* WRITTEN INSTRUCTION A:
Which usernames appear as post authors in the forum thread about engine trouble? List each username once.

* DOCUMENT SECTION:
# Z31 VG30E engine trouble, bogs and runs rich



## BoBakTXL (Aug 30, 2004)

Hey guys, first off all, I made a video, to show whats wrong:

http://home.comcast.net/~bobaktxl/05-04-06_0853.3g2

Thats Quicktime format (from my cell phone)

Anyways, whenever i go wot or engine is either under or not under load, it feels like its running SUPER rich, it cuts out on me, and lets say im at a stop light and go WOT in nuetral, the motor takes a few seconds to get to 6k, in between idle and 6k it runs like it has a little bit of water in the cylinders (an example), its really weird, it feels like as if its dumping WAY to much fuel in to the motor and the plugs cant fire the incoming fuel or something?

Anyways if you keep it WOT in nuetral or driving long enough, the motor will "clear out" and will run perfect if kept at WOT. Another thing, if im cruising, lets say in 4th at 40mph (2000 rpms), and i downshift to 2nd (now at 4000 rpms), and go WOT it takes like 1 second of bogging down (sounds like to much fuel?) and then the motor will "clear out" and run perfect, wtf is going on?
thanks alot, 1SIKZ31

1986 Nissan 300zx NON TURBO 5 speed VG30E.


----------



## Spongerider (Nov 18, 2002)

Check your spark plugs.


----------



## BoBakTXL (Aug 30, 2004)

http://home.comcast.net/~bobaktxl/05-04-06_1011.3g2


Put your volume up and listen to the studder at around 3krpms, from the video it sounds like a small studder, but when driving its like slamming in to an instant brick wall and then WOT again, its like a power onnnn... power off.... power onnnn type of thing, like the engine was turned off and then turned back on..
What in god could it be?

thanks !


----------



## BoBakTXL (Aug 30, 2004)

any other replys?


----------



## BoBakTXL (Aug 30, 2004)

anything else other than "check ur spark plugs?"

please!


----------



## Spongerider (Nov 18, 2002)

BoBakTXL said:


> anything else other than "check ur spark plugs?"
> 
> please!


Well, did you check your spark plugs?


----------



## asleepz (Feb 24, 2004)

Spongerider said:


> Well, did you check your spark plugs?


Of course not....


Change your spark plugs, disconnect your battery before you start and reconnect it after your done.


----------



## BoBakTXL (Aug 30, 2004)

I bought 6 NGK V-power resistor type spark plugs, im i guess going to keep the gap the same?

Ill post results afterwards.

By the way, I bought and installed a new bosch 02 sensor like previously stated, and now my idle is ROCK SOLID and the "bogging" decreased by like 20% but it still bogs up to the point now that if im in 2nd gear lets say at 3k rpms driving, and I go 30mph (cruising), and I go WOT (wide open) the engine is creating ZERO whp, its actually DE-celerating, the rpms go down and its giving off the "im getting ZERO fuel and only air" sound, another way to do this is to be driving and take ur key out (engine off but still spinning) and try to throttle it with it off but spinning (vehicle is moving) its just the "air sucking in to the motor and in to the cylinders" sound, its the EXACT same thing.

Plus.
I had the hood open and had 1 hand on the MAF, and one hand on I think the TB, and I revved the motor up, and got ZAPPED, freaking electricity (HIGH voltage) went through my body, i couldnt feel my arms for over 5 mins, the higher the engine rpms went the more the MAF zapped me, wtf is that all about?

* WRITTEN INSTRUCTION B:
In the records below, echo back the lines starting at the one containing "Viewport: 518px width, 538px height." and ending at the one containing "(x=850, y=367)", both included.

* EXTRACTED ENTRIES:
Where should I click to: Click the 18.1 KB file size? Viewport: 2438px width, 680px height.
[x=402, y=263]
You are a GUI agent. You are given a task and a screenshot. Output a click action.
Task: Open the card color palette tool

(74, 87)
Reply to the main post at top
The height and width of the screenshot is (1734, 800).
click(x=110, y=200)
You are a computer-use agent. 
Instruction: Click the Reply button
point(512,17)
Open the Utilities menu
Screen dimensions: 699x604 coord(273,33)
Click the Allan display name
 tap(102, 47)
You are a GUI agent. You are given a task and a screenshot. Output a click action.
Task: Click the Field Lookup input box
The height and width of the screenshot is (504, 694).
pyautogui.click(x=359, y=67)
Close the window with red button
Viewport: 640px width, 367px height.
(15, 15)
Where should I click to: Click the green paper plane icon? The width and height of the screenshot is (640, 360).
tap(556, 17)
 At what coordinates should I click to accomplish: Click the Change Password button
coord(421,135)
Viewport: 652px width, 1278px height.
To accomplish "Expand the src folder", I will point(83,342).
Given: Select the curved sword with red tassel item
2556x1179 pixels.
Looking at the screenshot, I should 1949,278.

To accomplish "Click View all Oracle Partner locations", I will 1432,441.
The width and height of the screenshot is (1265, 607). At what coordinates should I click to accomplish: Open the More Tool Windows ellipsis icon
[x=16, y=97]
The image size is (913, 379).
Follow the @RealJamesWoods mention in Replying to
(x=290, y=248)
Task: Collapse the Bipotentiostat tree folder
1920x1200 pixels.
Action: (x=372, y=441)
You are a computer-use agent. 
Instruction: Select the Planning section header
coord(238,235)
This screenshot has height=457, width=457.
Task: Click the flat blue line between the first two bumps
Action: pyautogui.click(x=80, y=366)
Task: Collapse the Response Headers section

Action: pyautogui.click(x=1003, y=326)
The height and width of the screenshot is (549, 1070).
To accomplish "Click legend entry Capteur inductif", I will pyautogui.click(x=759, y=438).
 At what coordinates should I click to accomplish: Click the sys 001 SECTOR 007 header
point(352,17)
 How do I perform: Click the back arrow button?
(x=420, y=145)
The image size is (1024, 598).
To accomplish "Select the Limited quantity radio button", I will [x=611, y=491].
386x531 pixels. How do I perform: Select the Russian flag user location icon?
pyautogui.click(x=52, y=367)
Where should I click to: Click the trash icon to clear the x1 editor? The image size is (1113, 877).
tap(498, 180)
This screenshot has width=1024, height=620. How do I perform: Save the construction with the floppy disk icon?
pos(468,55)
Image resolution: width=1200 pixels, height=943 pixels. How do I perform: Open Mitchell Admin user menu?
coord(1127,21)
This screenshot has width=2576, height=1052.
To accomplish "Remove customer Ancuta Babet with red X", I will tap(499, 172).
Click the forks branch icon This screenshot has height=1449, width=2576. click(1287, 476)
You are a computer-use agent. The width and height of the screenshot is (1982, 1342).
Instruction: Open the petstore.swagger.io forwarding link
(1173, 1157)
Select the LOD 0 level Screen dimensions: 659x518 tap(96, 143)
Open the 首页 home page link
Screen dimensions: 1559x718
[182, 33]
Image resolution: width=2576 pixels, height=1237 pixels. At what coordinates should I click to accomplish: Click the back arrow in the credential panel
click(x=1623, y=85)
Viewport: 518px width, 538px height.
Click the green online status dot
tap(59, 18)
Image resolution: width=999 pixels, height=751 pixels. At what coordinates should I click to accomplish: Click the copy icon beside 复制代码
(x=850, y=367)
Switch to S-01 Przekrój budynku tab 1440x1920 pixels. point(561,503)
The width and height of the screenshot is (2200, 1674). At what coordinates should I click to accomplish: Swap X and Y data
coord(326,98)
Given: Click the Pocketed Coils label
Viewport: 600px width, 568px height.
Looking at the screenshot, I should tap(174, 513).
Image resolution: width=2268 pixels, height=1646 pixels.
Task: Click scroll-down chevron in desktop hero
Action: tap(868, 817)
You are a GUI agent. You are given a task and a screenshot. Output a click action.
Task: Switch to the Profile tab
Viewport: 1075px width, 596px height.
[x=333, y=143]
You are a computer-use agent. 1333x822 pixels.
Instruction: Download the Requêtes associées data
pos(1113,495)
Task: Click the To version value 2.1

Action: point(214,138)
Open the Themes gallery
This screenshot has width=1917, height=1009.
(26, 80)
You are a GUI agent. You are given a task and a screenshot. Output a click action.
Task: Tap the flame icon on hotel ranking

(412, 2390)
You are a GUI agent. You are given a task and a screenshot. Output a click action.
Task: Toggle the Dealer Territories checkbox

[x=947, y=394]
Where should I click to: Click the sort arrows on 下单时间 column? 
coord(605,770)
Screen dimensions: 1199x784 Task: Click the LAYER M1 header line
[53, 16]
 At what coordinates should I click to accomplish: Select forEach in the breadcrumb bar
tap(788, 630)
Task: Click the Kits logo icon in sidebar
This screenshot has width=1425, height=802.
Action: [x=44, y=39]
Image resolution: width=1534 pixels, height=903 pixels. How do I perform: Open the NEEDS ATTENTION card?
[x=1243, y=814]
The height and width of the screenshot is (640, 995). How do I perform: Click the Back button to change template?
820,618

* TASK RESPONSE A:
BoBakTXL
Spongerider
asleepz

* TASK RESPONSE B:
Viewport: 518px width, 538px height.
Click the green online status dot
tap(59, 18)
Image resolution: width=999 pixels, height=751 pixels. At what coordinates should I click to accomplish: Click the copy icon beside 复制代码
(x=850, y=367)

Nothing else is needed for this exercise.